» **Work instructions**:
A – Print, word for word, the stretch of the passage on BlockFi's securities violations from "The law basically" through "Investment Company Act.".
B – Output exactly the stretch of the records from their first line through the line containing "pyautogui.click(x=129, y=642)".

» **Text excerpt**:
The short version: The BIA is obviously an interest-bearing product, and therefore should be registered as a security. By offering such a product, BlockFi should’ve registered themselves as an investment company.

But they didn’t.

As a result of these two choices, BlockFi continuously violated the Securities Act of 1933 and the Investment Company Act of 1940, respectively.

The Securities Act of 1933, also known as the “truth in securities” law, has two basic objectives, according to Investor.gov:

To ensure that investors get the info and data they need to vet a purchase, and
To prevent fraud

The law basically creates transparency around securities to protect investors from false advertising.

On that note, now’s a good time to mention that BlockFi wasn’t just in trouble for failing to register BIAs as securities. Rather, the SEC’s report gets more damning:

The order also finds that BlockFi made a false and misleading statement for more than two years on its website concerning the level of risk in its loan portfolio and lending activity. Without admitting or denying the SEC’s findings, BlockFi agreed to a cease-and-desist order prohibiting it from violating the registration and antifraud provisions of the Securities Act and the registration provisions of the Investment Company Act.

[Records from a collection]

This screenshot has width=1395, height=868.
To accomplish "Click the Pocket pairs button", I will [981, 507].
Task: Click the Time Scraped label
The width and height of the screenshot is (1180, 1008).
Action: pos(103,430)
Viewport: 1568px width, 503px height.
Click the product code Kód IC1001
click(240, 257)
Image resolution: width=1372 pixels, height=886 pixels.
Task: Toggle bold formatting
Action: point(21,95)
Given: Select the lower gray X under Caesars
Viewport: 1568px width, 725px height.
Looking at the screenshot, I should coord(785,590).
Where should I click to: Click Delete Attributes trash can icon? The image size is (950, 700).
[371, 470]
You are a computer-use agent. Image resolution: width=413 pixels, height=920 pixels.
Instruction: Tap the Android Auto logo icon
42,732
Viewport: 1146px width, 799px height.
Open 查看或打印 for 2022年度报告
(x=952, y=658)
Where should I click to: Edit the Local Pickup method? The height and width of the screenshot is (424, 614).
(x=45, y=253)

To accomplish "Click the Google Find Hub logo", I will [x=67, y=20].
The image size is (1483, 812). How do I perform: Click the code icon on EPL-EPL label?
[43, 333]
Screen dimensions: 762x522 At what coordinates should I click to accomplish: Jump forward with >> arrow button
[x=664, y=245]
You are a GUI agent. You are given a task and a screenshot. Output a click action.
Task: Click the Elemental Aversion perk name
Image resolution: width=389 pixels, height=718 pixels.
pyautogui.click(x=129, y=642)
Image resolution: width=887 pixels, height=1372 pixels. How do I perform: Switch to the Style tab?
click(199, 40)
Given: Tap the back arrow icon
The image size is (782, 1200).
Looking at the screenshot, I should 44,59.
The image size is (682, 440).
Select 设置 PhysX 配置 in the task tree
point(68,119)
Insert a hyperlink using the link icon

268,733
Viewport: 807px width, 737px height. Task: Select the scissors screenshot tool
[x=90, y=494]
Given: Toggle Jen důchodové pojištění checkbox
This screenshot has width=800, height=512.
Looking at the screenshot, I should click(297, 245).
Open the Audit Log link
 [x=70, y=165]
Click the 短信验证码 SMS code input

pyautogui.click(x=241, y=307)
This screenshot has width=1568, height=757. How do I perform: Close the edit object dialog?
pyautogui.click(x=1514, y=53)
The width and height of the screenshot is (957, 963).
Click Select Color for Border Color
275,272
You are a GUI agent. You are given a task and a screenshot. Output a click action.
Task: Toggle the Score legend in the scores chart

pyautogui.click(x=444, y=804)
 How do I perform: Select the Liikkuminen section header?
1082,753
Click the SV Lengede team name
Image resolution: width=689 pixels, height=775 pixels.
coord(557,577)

» **Set of answers**:
A –
The law basically creates transparency around securities to protect investors from false advertising.

On that note, now’s a good time to mention that BlockFi wasn’t just in trouble for failing to register BIAs as securities. Rather, the SEC’s report gets more damning:

The order also finds that BlockFi made a false and misleading statement for more than two years on its website concerning the level of risk in its loan portfolio and lending activity. Without admitting or denying the SEC’s findings, BlockFi agreed to a cease-and-desist order prohibiting it from violating the registration and antifraud provisions of the Securities Act and the registration provisions of the Investment Company Act.

B –
This screenshot has width=1395, height=868.
To accomplish "Click the Pocket pairs button", I will [981, 507].
Task: Click the Time Scraped label
The width and height of the screenshot is (1180, 1008).
Action: pos(103,430)
Viewport: 1568px width, 503px height.
Click the product code Kód IC1001
click(240, 257)
Image resolution: width=1372 pixels, height=886 pixels.
Task: Toggle bold formatting
Action: point(21,95)
Given: Select the lower gray X under Caesars
Viewport: 1568px width, 725px height.
Looking at the screenshot, I should coord(785,590).
Where should I click to: Click Delete Attributes trash can icon? The image size is (950, 700).
[371, 470]
You are a computer-use agent. Image resolution: width=413 pixels, height=920 pixels.
Instruction: Tap the Android Auto logo icon
42,732
Viewport: 1146px width, 799px height.
Open 查看或打印 for 2022年度报告
(x=952, y=658)
Where should I click to: Edit the Local Pickup method? The height and width of the screenshot is (424, 614).
(x=45, y=253)

To accomplish "Click the Google Find Hub logo", I will [x=67, y=20].
The image size is (1483, 812). How do I perform: Click the code icon on EPL-EPL label?
[43, 333]
Screen dimensions: 762x522 At what coordinates should I click to accomplish: Jump forward with >> arrow button
[x=664, y=245]
You are a GUI agent. You are given a task and a screenshot. Output a click action.
Task: Click the Elemental Aversion perk name
Image resolution: width=389 pixels, height=718 pixels.
pyautogui.click(x=129, y=642)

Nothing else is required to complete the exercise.